Directed by the virtually unknown Andrew Currie, the film centers on a pet zombie named Fido (played with great passion by Scotsmen Billy Connolly) that enters into a maladjusted family as a high priced zombie butler. As fleshed out as Romeiro’s famous “Bub” from “Day of the Dead,” this creature grows, learns, feels and even has a good influence on the mother and son who are desperately looking for a husband and father figure.
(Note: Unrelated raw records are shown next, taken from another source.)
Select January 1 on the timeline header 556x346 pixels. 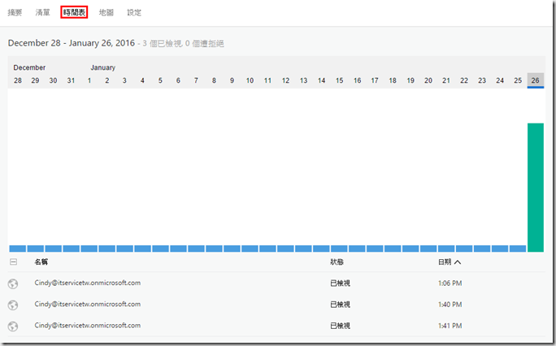point(89,80)
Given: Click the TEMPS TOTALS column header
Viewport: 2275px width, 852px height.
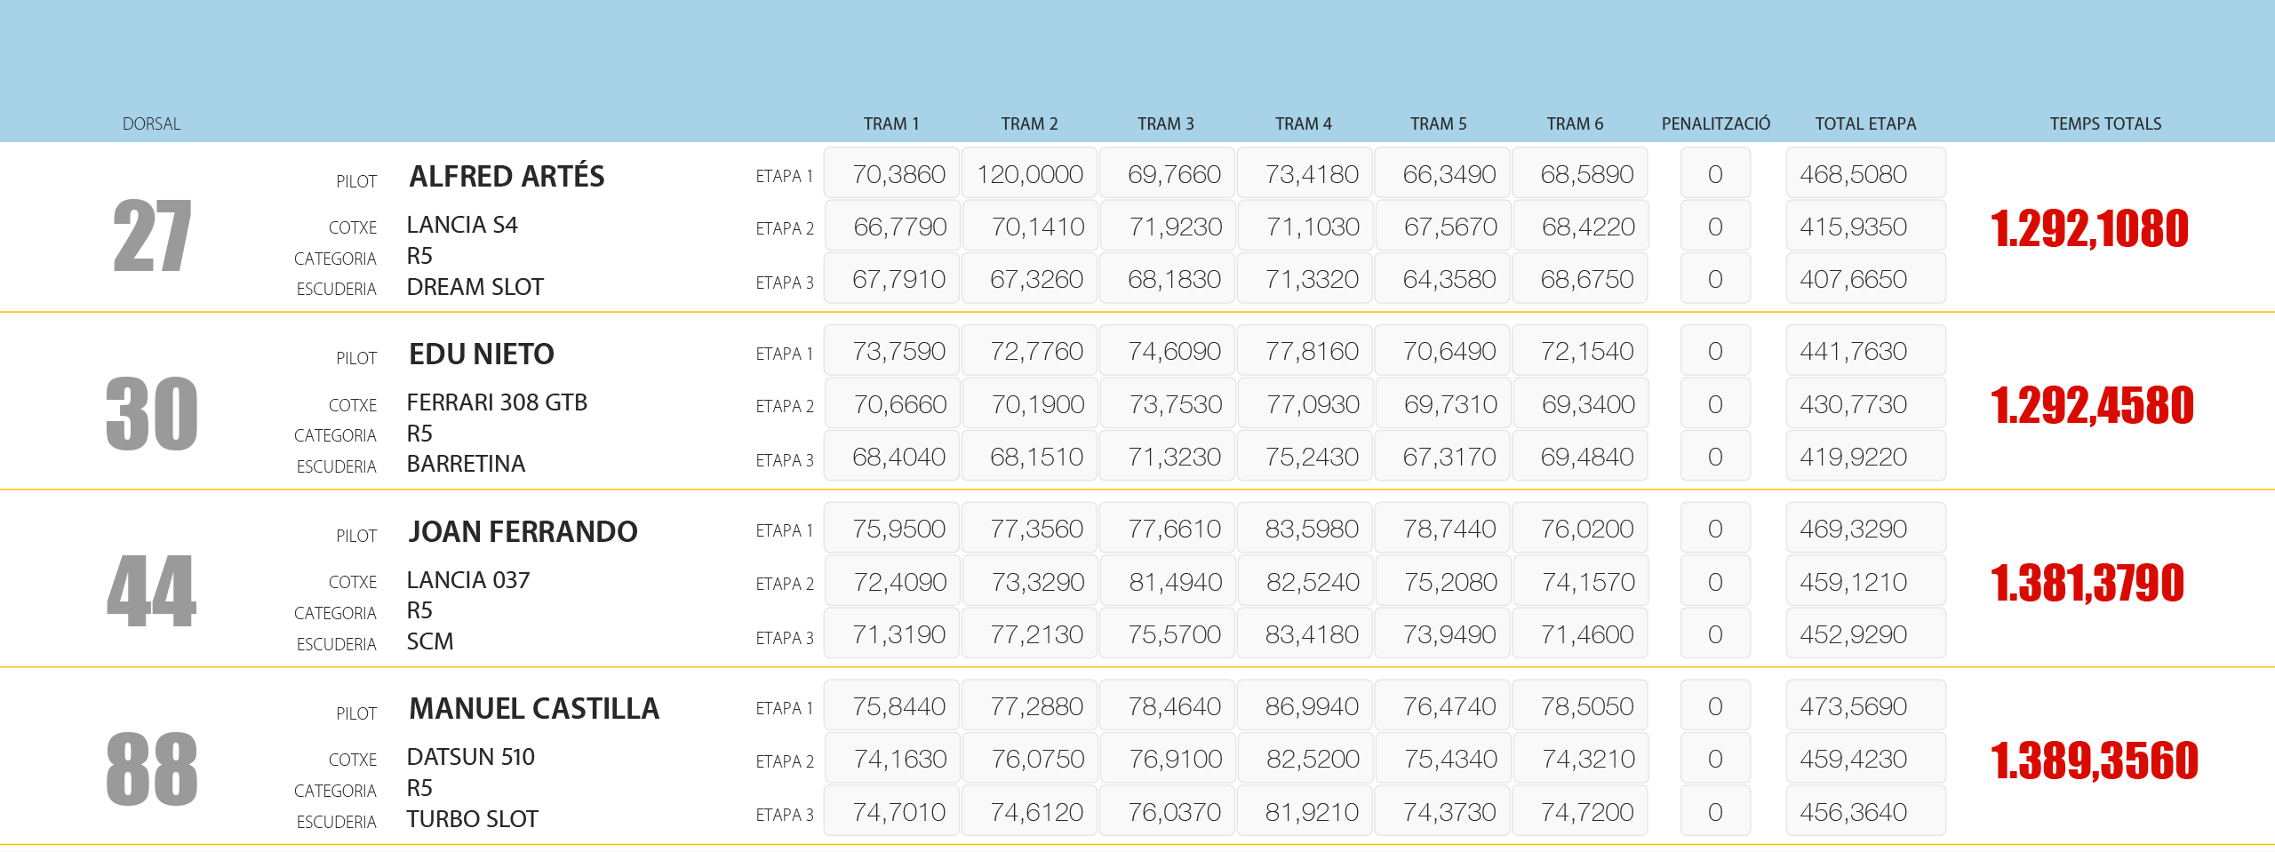Looking at the screenshot, I should pos(2105,124).
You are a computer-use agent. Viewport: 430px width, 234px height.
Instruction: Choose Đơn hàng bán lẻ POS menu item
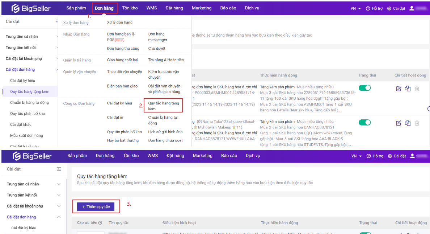[121, 37]
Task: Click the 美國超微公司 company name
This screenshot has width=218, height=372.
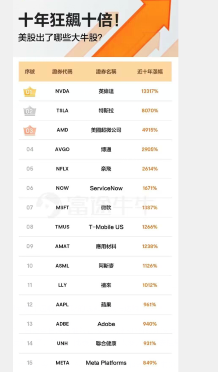Action: click(106, 130)
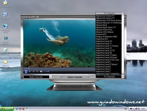This screenshot has height=111, width=147.
Task: Click the channel list scroll-up arrow
Action: (123, 13)
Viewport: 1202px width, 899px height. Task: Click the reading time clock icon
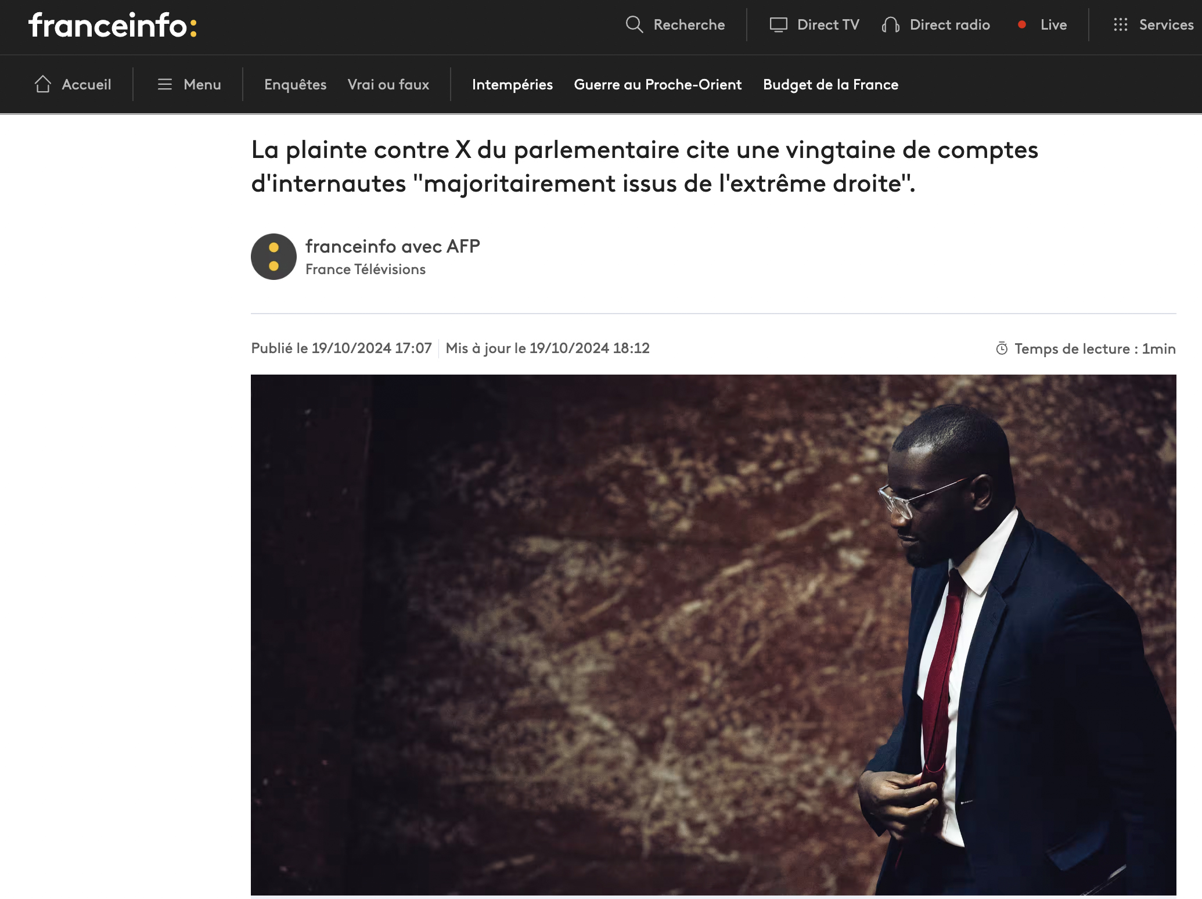1002,348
A fascinating subtext of sexual chemistry exists between mother and zombie suitor. Talks of zombie wars of yore and a vast zombie wasteland that exists just outside of the fenced-off city walls by the corporate minded villain and WWZ veteran (Henry Czerny) give the film a vivid sense of time and place. Not quite an action film and not quite horror, the nuanced “Fido” represents a vibrant entry in the once thriving zombie genre.

11. 28 Days Later (2002)
Director: Danny Boyle
Crazy Zombie $@#% Factor: 8

The great zombie revival of the 2000s could very well be credited to this seminal film. It’s hard to deny that Danny Boyle’s innovative horror work represents the next stage in the evolution of cinematic zombie movies, both in terms of how it’s shot (from the hip) and how the zombies act (crazy). Some argue that the infected humans in this movie are not even technically zombies because they are not undead. That point is well taken, but I must disagree because, well, if it looks like a zombie and bites like a zombie, then it’s a fucking zombie. A man (Cillian Murphy) wakes up naked in a hospital, sprawled out like a post apocalypse Jesus, and must traverse a world that has gone mad…and hungry.  The rage virus (unleashed by hippies freeing test monkeys, which, HA!) basically turns humans into swift, sinewy creatures whose only mode of travel is lunatic fast and whose only mode of attack is apeshit strong. This simple but crucial element adds a real sense of urgency to the once molasses slow menace that a toddler could hitherto outrun. The film doesn’t rank higher because Boyle fails at a satisfying conclusion to what very well could have been the best modern zombie film ever made. Whoops. Instead Boyle and writing partner Alex Garland inexplicably opt to down shift this relentless tale of survival to a dark castle where an insane Army Major (Christopher Eccleston) goes all Doctor Who on everybody. I have no idea what that means but I just had to slip in a “Who” reference.